Closed vatanaksoytezer closed 2 years ago
I wondered the same, there seems to be some reason as you also merged #144 in the same vein. Please provide at least a tiny hint to your motivation/reasoning in PR's in future
It was redundantly running on every PR twice, because it is push and a pull request at the same time. Contributors can already run locally and it would still run in every PR. Every other repo is already configured that way in ros planning org including moveit. I thought it was very obvious and easy fix to redundant runs.
It was redundantly running on every PR twice
Not really. If you push to a private fork first, only the push trigger is activated. If you then create a PR, the PR trigger is activated in ros-planning. Only if you push to a branch in ros-planning directly and create a PR, both triggers are activated simultaneously.
By the way, MoveIt1 applies this check for any PR and push commit :wink:
I don't mind reverting it, if it is a very desired behaviour by other maintainers but I don't see it bringing anything useful at all. pre-commit is meant to be run before your commit as a git hook anyway and running it in pr is already enough in my opinion. The behaviour you described is still redundant. Say you pushed in your private fork and opened a PR. This action will run once in your fork and once in the PR. I would argue it should not be that way as well in moveit1.
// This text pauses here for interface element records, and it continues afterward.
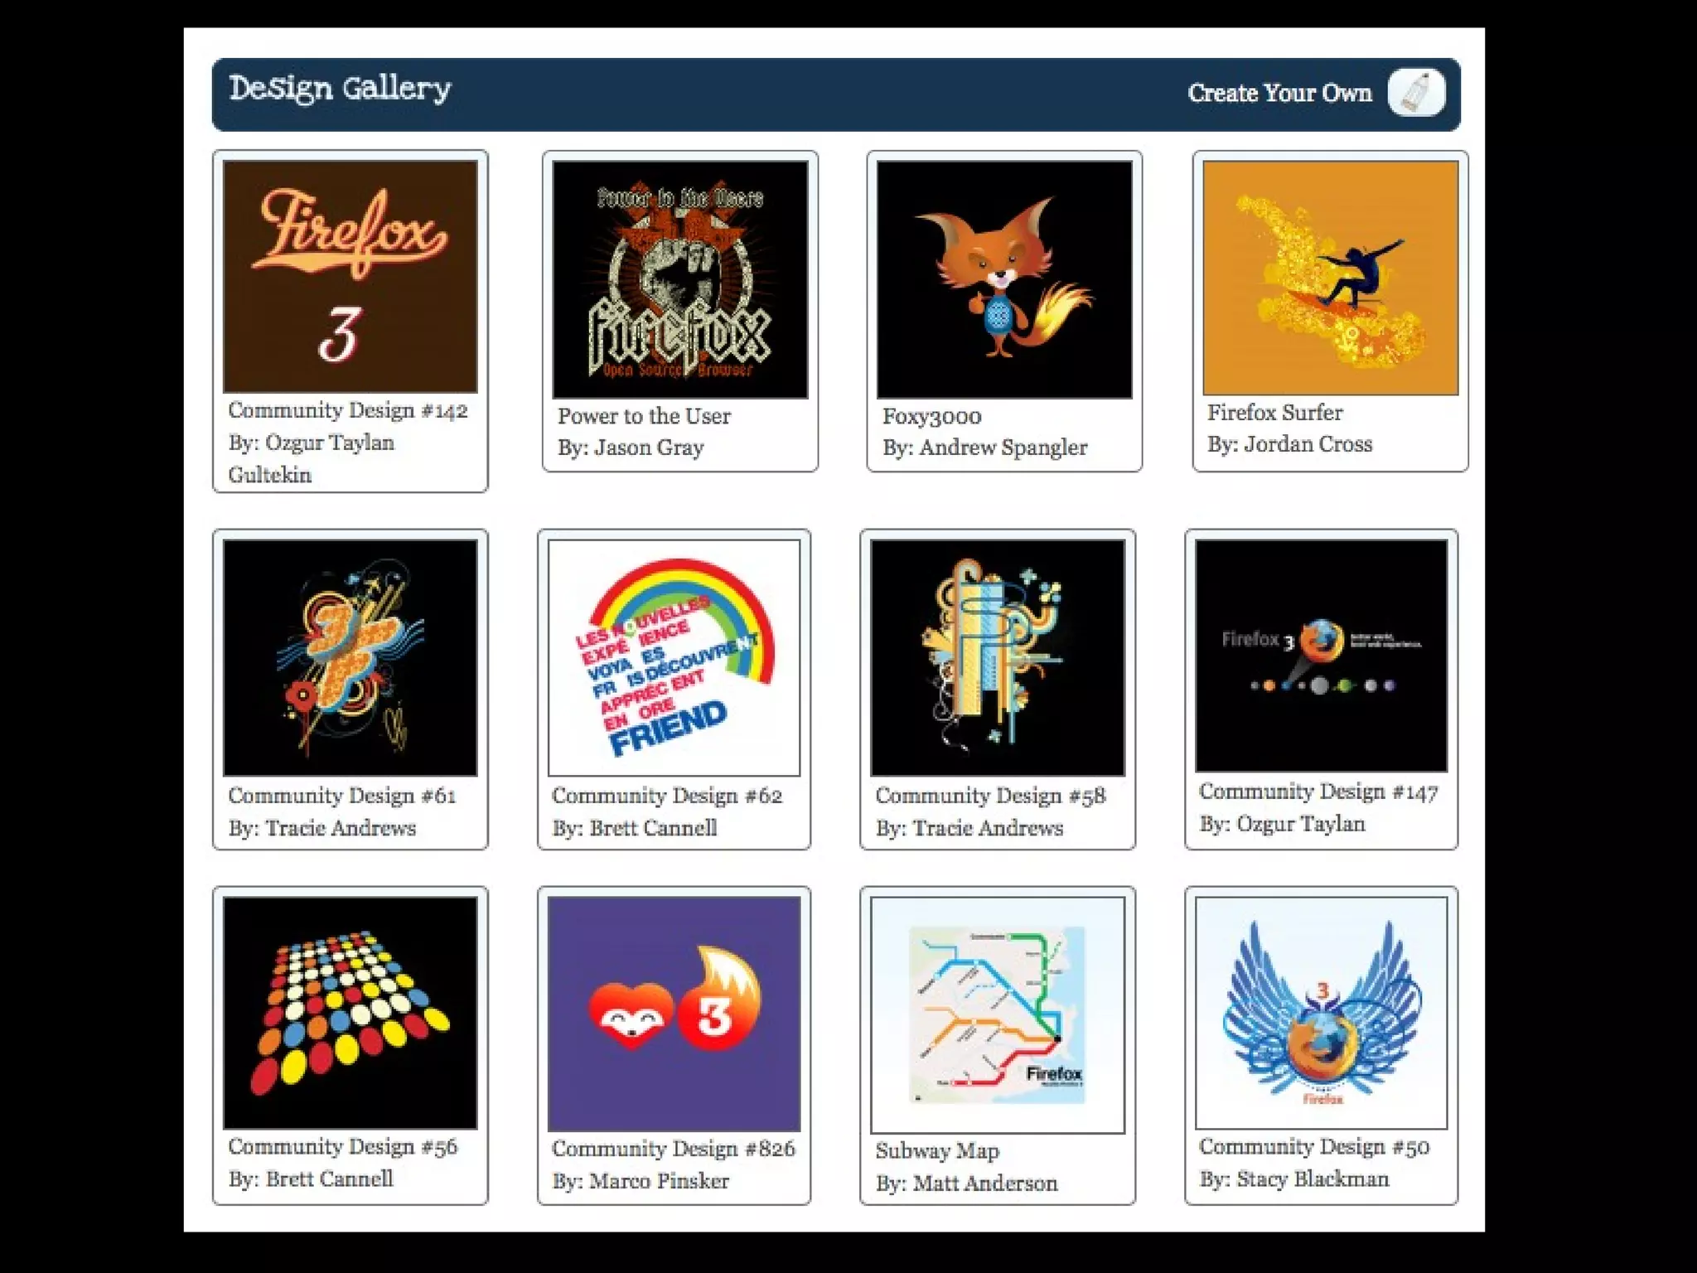Select the colored dots grid design

350,1012
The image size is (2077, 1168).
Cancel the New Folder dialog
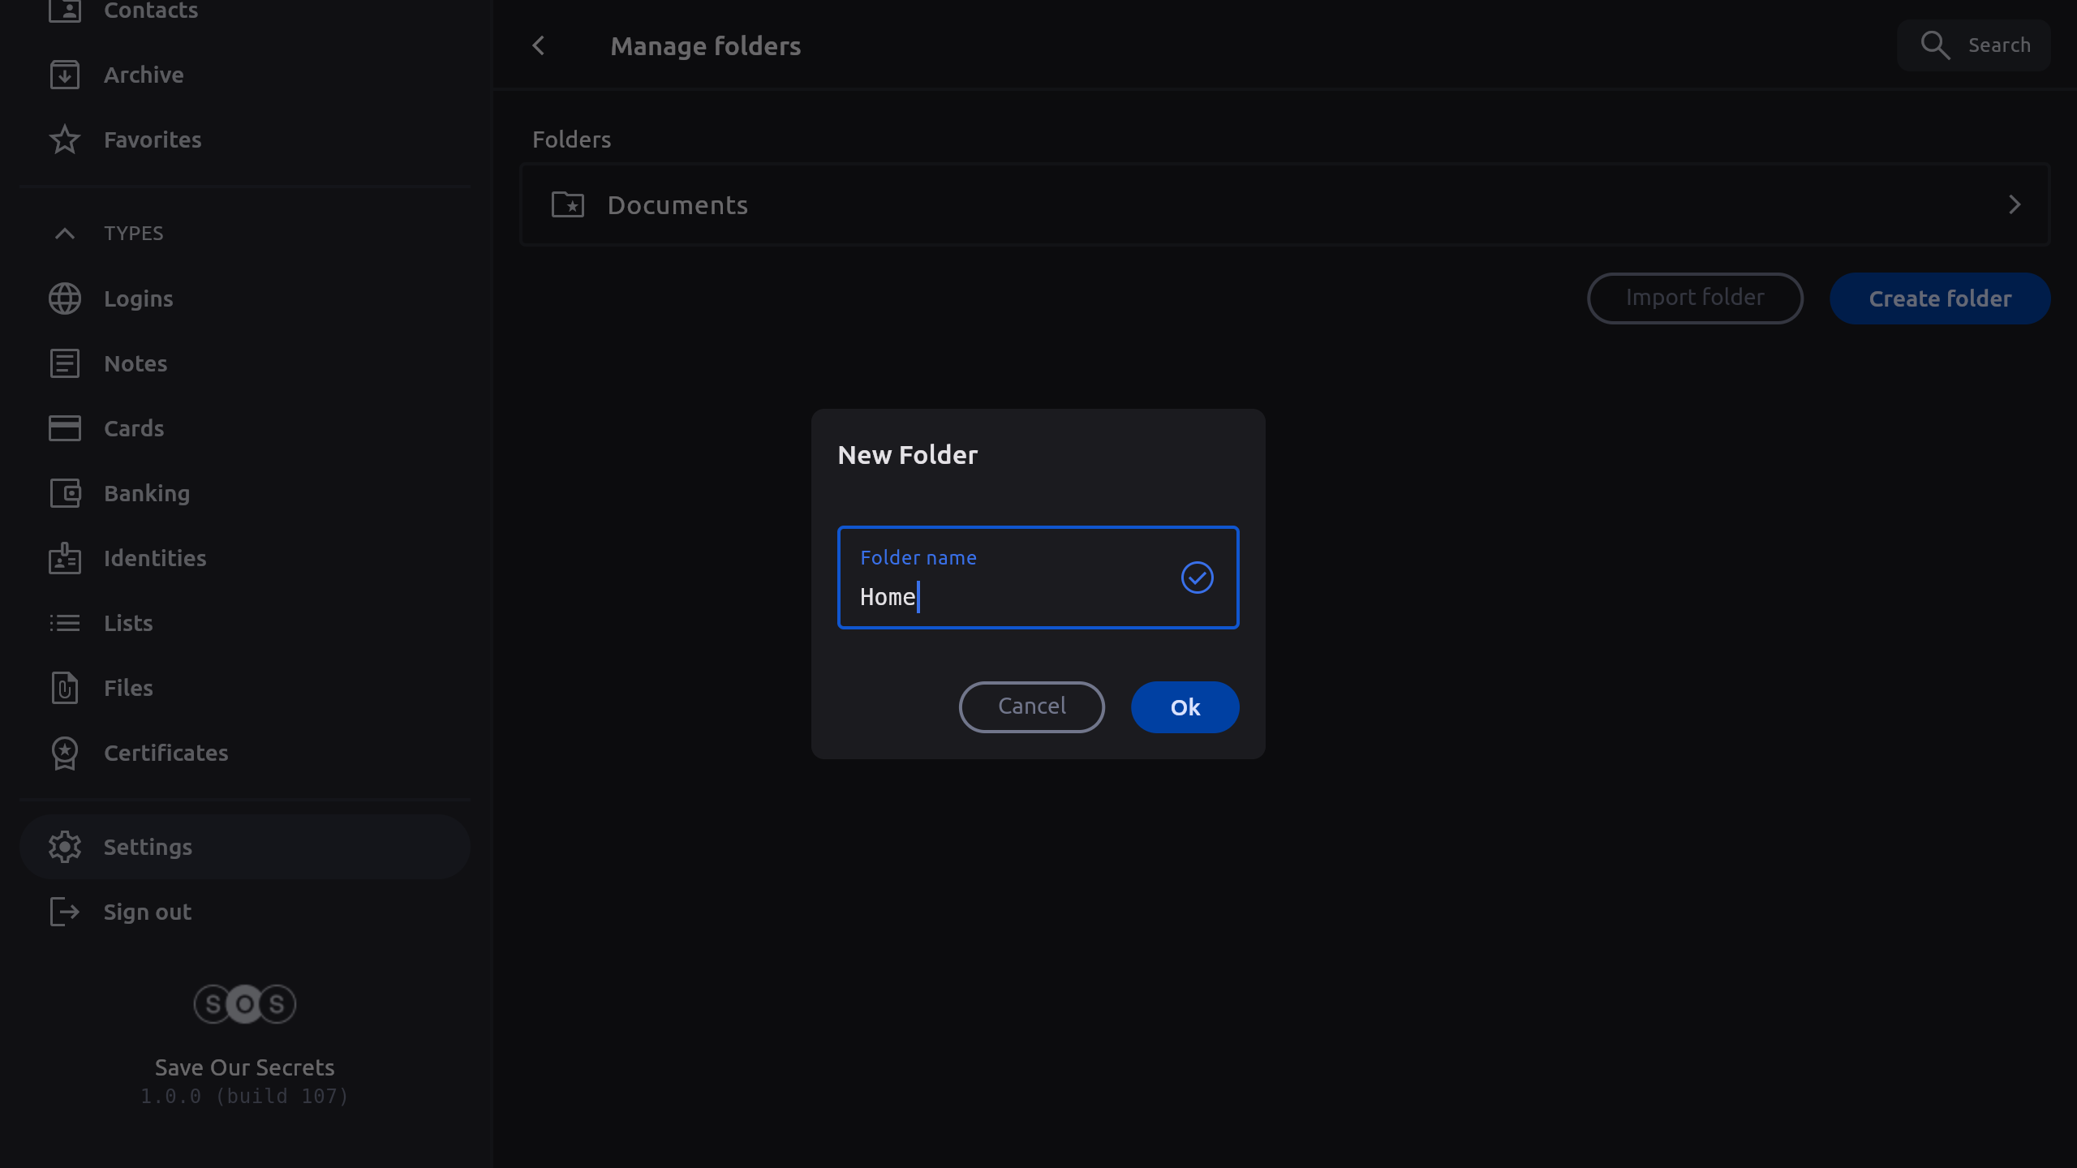tap(1031, 706)
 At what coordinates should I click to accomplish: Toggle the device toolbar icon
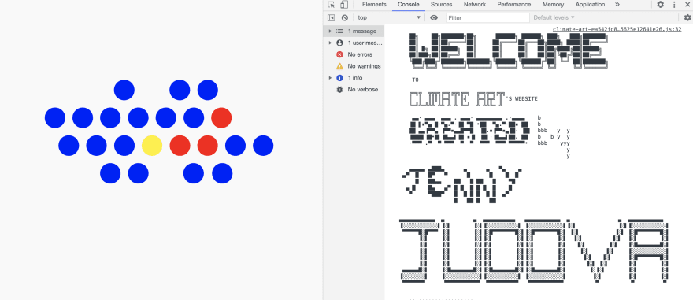[344, 5]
Not all contributors have the pre-commit hook installed locally (unfortunately). Hence, having (early) feedback about code formatting quality is still helpful for them in my opinion. This hopefully can save us some extra runs of the full, much more costly CI tests within a PR, because contributors will cleanup their code before and not after making the PR. We shouldn't discuss this in more detail. I don't care very much about this detail. But - as the formatting test is rather fast - I would prefer to keep it.
Why would you want to restrict such a trivial check to the main branch only? If contributors commit to their fork, they should see issues as well.